◆ Exercise aim: Can you print the data exactly and leave out each image?

(Collected data)
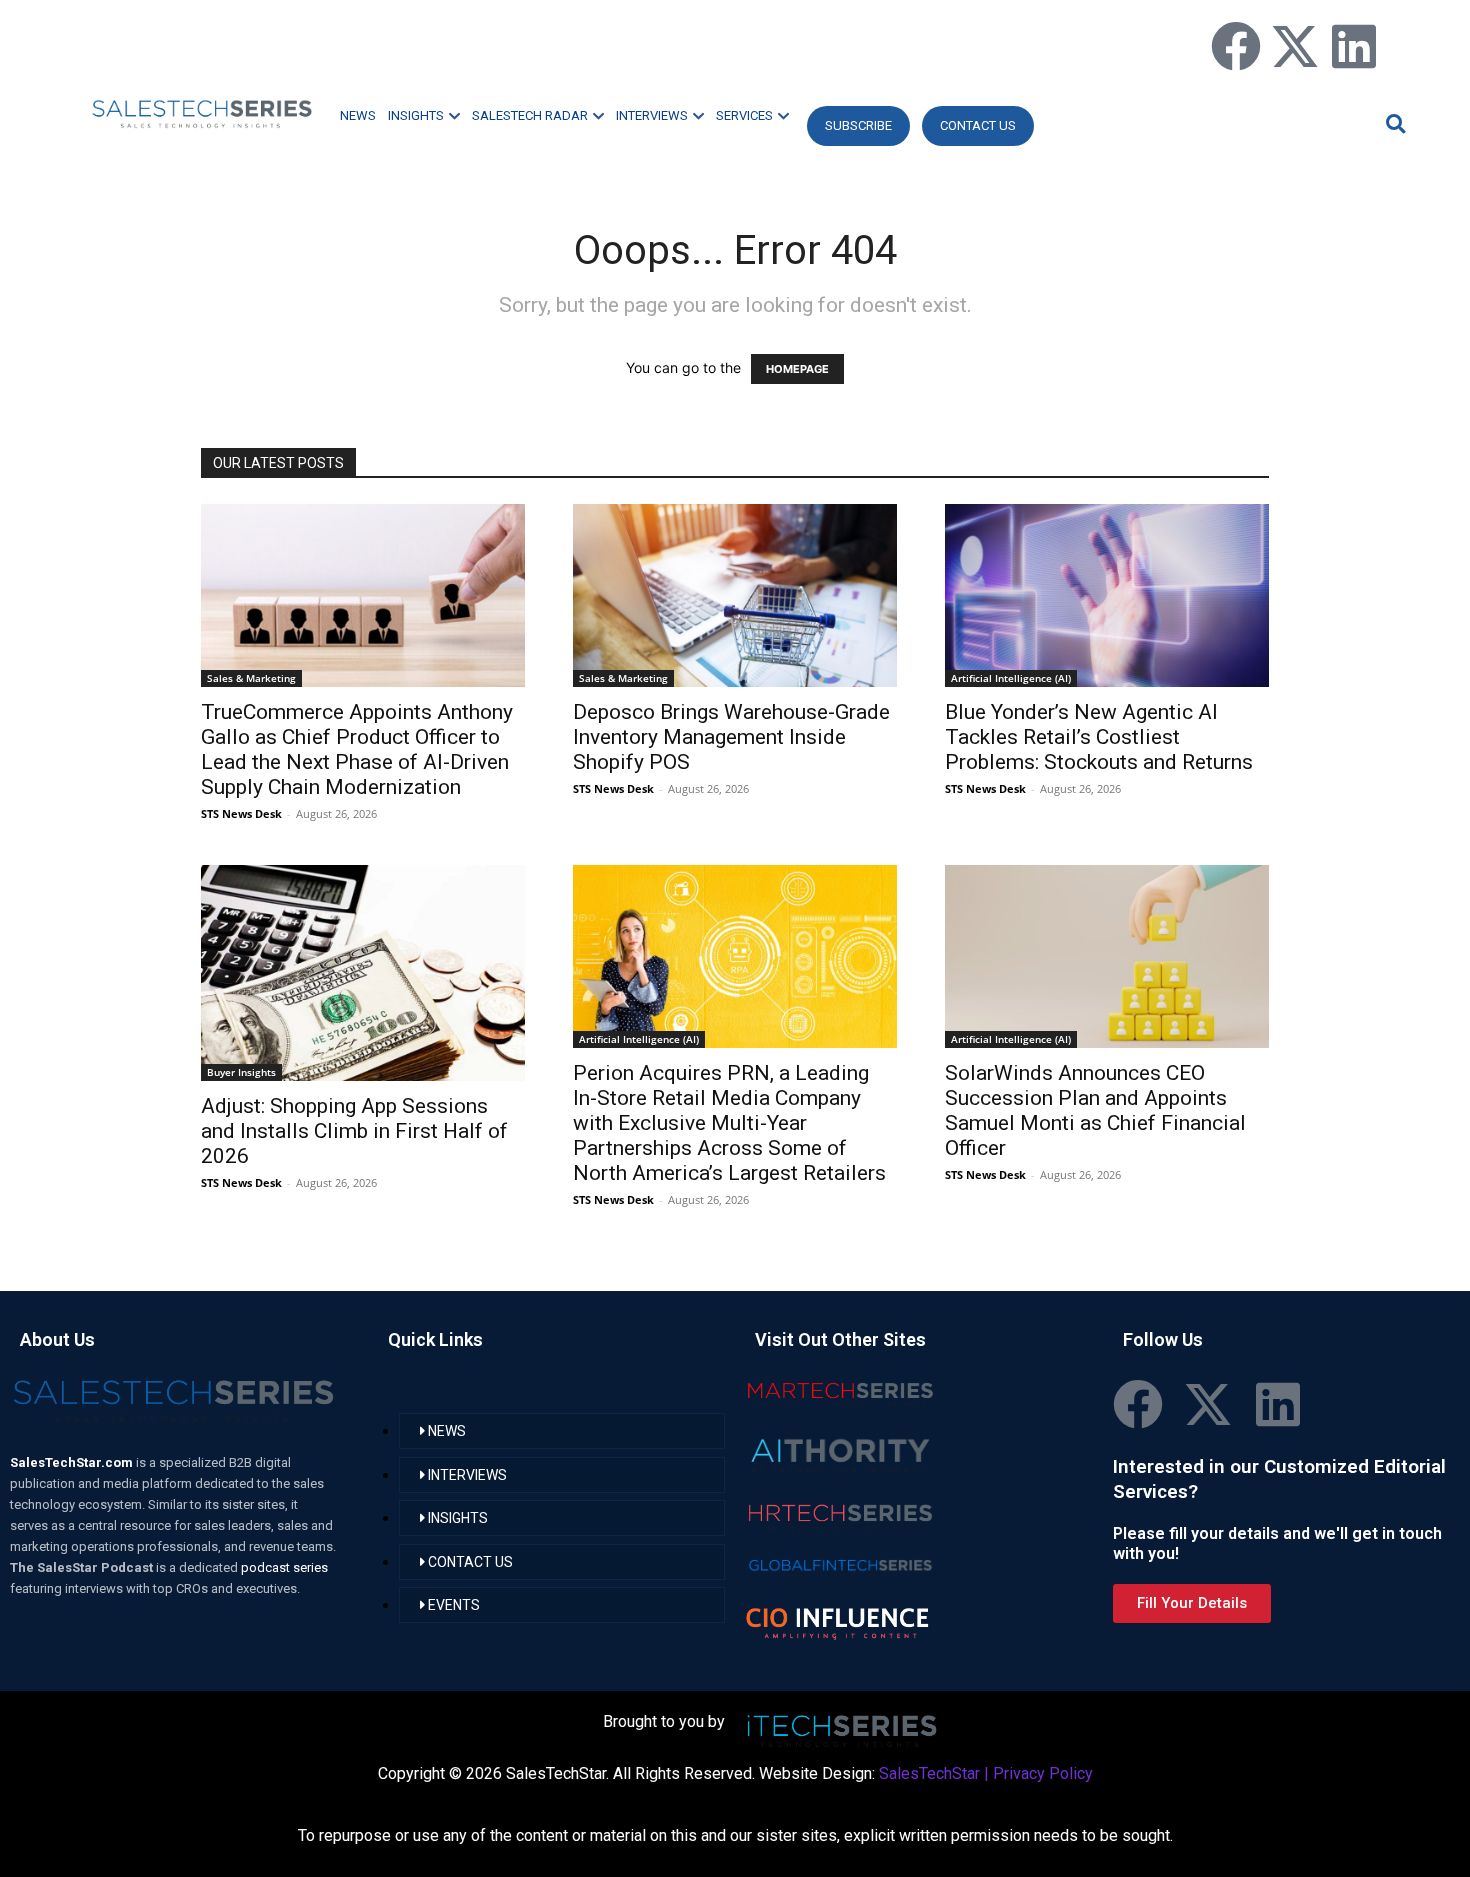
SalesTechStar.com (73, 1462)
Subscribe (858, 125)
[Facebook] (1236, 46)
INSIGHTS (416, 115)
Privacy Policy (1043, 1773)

◆ Answer to the problem:
SalesTechStar.com (73, 1462)
Subscribe (858, 125)
[Facebook] (1236, 46)
INSIGHTS (416, 115)
Privacy Policy (1043, 1773)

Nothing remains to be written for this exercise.